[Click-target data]
---------------

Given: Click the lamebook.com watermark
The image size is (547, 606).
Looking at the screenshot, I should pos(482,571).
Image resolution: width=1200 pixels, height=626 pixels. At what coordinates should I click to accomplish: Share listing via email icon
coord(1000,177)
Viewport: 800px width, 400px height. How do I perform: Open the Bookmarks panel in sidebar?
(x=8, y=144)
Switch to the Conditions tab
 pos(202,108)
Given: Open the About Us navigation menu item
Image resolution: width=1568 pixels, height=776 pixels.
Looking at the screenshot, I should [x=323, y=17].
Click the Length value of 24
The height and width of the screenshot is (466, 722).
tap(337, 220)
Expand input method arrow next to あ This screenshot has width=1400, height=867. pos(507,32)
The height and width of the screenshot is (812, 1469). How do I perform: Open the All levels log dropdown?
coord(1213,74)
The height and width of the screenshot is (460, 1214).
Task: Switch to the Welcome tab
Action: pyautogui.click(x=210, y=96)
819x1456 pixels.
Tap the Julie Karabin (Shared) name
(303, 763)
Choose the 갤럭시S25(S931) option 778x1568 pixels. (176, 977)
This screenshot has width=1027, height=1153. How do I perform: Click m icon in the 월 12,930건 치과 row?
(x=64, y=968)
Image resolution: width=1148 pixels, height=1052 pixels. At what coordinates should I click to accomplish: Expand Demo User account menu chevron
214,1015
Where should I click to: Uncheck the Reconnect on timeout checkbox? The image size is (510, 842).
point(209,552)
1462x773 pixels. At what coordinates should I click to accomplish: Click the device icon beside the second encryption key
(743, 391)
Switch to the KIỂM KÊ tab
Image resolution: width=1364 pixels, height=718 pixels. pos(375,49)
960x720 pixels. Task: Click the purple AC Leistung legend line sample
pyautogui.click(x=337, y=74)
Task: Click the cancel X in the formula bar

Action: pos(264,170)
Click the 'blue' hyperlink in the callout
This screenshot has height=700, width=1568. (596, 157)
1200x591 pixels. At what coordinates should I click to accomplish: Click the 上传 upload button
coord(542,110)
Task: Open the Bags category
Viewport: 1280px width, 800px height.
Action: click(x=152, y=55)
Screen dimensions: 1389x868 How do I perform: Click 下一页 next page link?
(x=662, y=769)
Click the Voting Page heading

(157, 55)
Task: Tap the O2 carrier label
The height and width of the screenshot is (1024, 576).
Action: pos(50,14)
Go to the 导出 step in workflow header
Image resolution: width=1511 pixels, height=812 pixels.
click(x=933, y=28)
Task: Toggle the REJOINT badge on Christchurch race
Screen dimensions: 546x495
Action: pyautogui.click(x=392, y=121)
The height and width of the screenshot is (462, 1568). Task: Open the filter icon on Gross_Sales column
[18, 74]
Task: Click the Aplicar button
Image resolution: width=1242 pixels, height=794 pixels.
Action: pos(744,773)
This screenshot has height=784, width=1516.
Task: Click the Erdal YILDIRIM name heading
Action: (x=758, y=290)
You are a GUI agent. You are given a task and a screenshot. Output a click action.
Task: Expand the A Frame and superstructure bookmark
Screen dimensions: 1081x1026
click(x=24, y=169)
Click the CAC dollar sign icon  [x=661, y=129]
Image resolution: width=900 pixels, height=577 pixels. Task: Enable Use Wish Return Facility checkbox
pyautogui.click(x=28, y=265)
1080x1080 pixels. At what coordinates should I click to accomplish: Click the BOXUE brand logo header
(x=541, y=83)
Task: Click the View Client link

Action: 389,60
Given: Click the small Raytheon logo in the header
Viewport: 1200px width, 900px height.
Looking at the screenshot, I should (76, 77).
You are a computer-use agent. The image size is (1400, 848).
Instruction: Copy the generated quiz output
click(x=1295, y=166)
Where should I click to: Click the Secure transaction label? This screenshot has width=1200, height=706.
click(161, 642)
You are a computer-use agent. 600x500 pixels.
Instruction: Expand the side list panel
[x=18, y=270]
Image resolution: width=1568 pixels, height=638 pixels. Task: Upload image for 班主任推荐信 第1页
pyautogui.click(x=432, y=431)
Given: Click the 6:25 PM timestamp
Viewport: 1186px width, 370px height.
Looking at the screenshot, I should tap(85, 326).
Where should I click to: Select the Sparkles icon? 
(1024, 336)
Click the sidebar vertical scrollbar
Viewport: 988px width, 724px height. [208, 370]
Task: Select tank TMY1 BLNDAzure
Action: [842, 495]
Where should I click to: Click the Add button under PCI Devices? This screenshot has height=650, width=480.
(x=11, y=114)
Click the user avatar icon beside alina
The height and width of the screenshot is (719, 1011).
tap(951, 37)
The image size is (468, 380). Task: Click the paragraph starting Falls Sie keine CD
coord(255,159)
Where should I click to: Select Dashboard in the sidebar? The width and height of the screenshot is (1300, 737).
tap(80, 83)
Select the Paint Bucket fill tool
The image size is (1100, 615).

---------------

List every line of the rows above that contains the word "accomplish", matching case.

Image resolution: width=1200 pixels, height=626 pixels. At what coordinates should I click to accomplish: Share listing via email icon
Image resolution: width=1148 pixels, height=1052 pixels. At what coordinates should I click to accomplish: Expand Demo User account menu chevron
1462x773 pixels. At what coordinates should I click to accomplish: Click the device icon beside the second encryption key
1200x591 pixels. At what coordinates should I click to accomplish: Click the 上传 upload button
1080x1080 pixels. At what coordinates should I click to accomplish: Click the BOXUE brand logo header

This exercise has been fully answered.